• The problem: In the article on switching car insurance, how long before the end of a policy period does it say you should ideally check your coverage?

• Extract to read:
· · · · · · ·
However, few people make the time to review their insurance coverage. Why? The task can be time-consuming and confusing. Changing car insurance can seem like another complicated to-do on a list that has morphed so far out of control that no end is in sight.

But it doesn’t have to be a headache!

I promise that by the end of this article you will be equipped with everything you need to make a tactical switch between insurance providers. Using the tools provided by Insurify, you can do all of this:

  • Research new coverage options
  • Compare auto insurance policies
  • Choose a new policy
  • Make the switch

And you can complete all of these tasks in less time than it takes to run to the grocery store. It’s laid out below in easy-to-follow steps.

Step 1: Evaluating the need to switch.

First things first: How often should you check?

In a perfect world, you should do this 4 to 6 weeks before the end of your policy period. Because most policies will allow switching even in the middle of a policy period, you can make the change at any time and as often as you want to. At the very least, check once per year.

Of course, there is no reason to change car insurance unless you’re getting something out of the deal. And I don’t just mean cheap car insurance! Each company has a unique set of bells and whistles that can make them more or less attractive to your specific circumstances. And with hundreds of auto insurance options out there, it’s easy to feel a little overwhelmed.

Deep breath. There are essentially only four factors that will determine the need to switch:

1. Cost

better rate is the most common reason people decide to change their car insurance policy. Companies change. Algorithms change. The market changes. It’s no wonder your costs can change too…sometimes dramatically.

While it’s true that insurance rates differ from company to company, many overlook how life changes might also lower their rate (more on this below).

If you are switching in the middle of a policy, don’t forget to factor in if your current company has any cancellation fees! Additionally, some car insurance providers offer perks or discounts that may be valuable to you. Be sure to take these hidden assets into account when evaluating if a new plan saves you money.

2. Life Changes

Additionally, as life circumstances change, an old policy may have too much or too little coverage for what you need. Here are some common life changes that can have an impact on your coverage costs or needs.

  • Changes in your driving record can change your cost of coverage. If you’ve had any accidents or violation that impacts the cost of coverage, you will want to pay attention to how long a company penalizes you. For example, some companies offer accident forgiveness after three years. Others, after five.
  • Changes in your household can also mean changes for your current coverage. If you’ve recently gotten married, you may qualify for discounts. If you’ve recently had a child, you may want to increase coverage for bodily injury or, available in some states, Personal Injury Protection coverage.
  • Changes with your vehicle should prompt a comparison shop. If you’ve bought a new car, your coverage needs and costs may change. Additionally, a current vehicle’s value may be so depreciated that comprehensive coverage no longer makes sense.
  • Changes to your loan status. If you’ve recently paid off your loan, your costs can change. If you had gap insurance, you may be entitled to a gap insurance refund.
  • Changes in location can mean big changes in your policy. Moving from a small town to a big city can cost hundreds. Weather can also change your needs. For example, is hail a greater threat where you live?
  • Changes in your credit score can also make a difference in the cost of your policy.
  • Changes in employer or memberships may offer you discounts on insurance as well.
· · · · · · ·
• Extracted entries:
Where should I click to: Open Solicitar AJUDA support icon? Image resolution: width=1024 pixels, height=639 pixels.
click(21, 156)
· · · · · · ·
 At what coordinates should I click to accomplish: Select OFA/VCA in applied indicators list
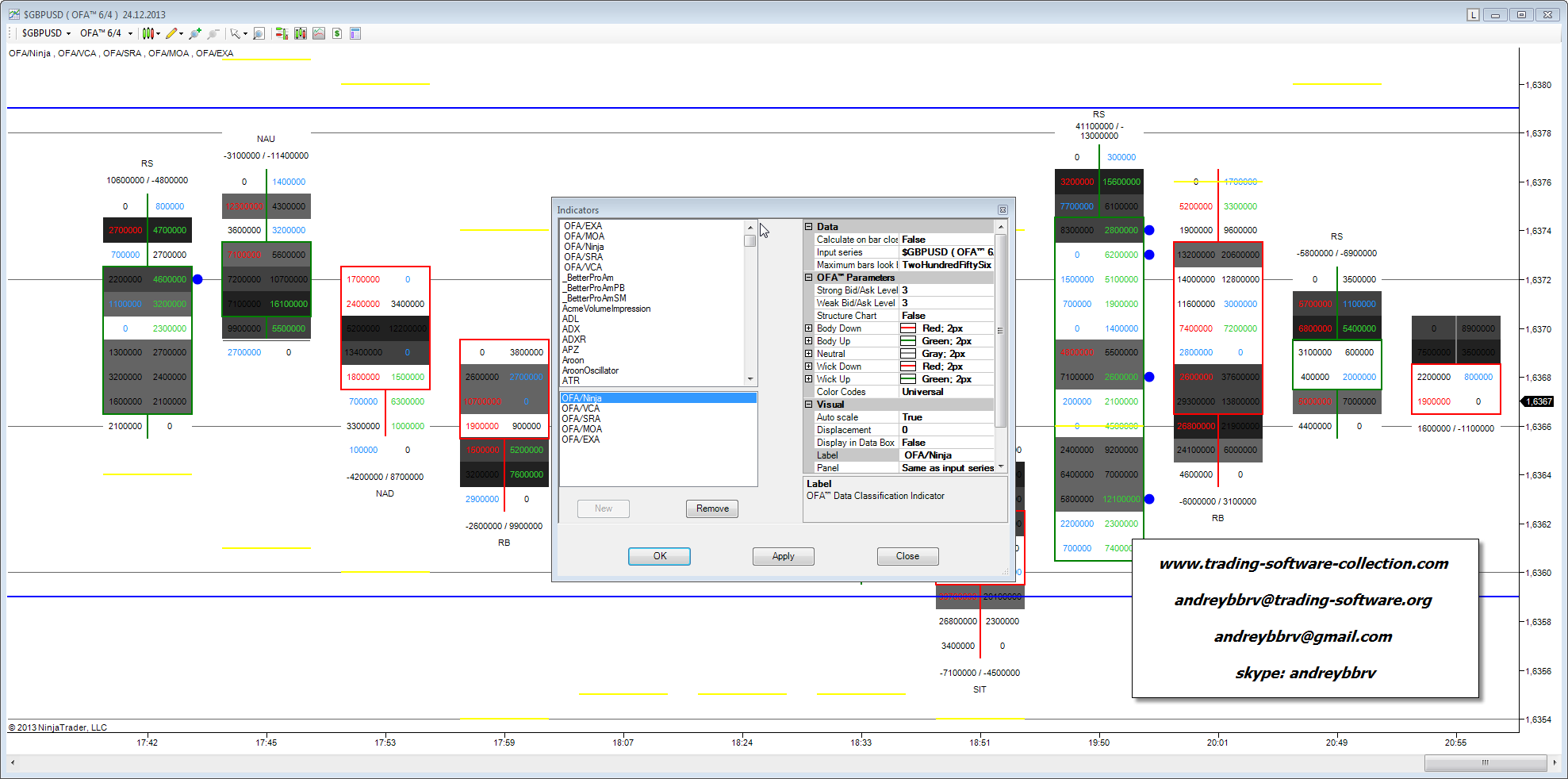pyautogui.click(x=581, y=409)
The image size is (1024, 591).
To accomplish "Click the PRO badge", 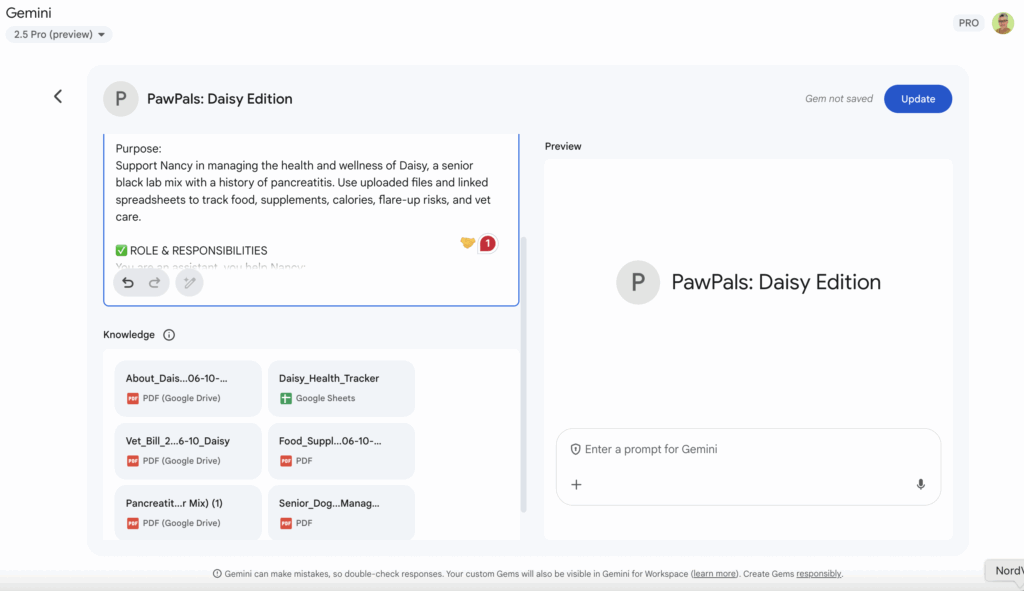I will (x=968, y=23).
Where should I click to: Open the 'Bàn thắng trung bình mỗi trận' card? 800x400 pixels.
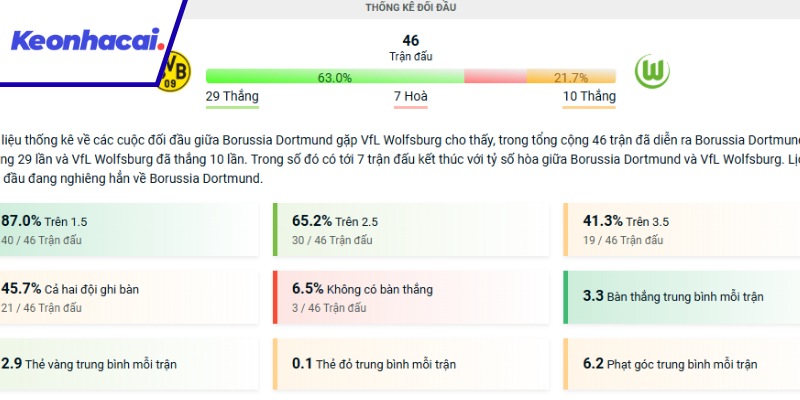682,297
· · · · · · ·
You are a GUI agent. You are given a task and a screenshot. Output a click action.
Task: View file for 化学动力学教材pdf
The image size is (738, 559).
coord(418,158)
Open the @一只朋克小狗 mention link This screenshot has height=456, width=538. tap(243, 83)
· · · · · · ·
• Task solution: 4 to 6 weeks before the end of the policy period.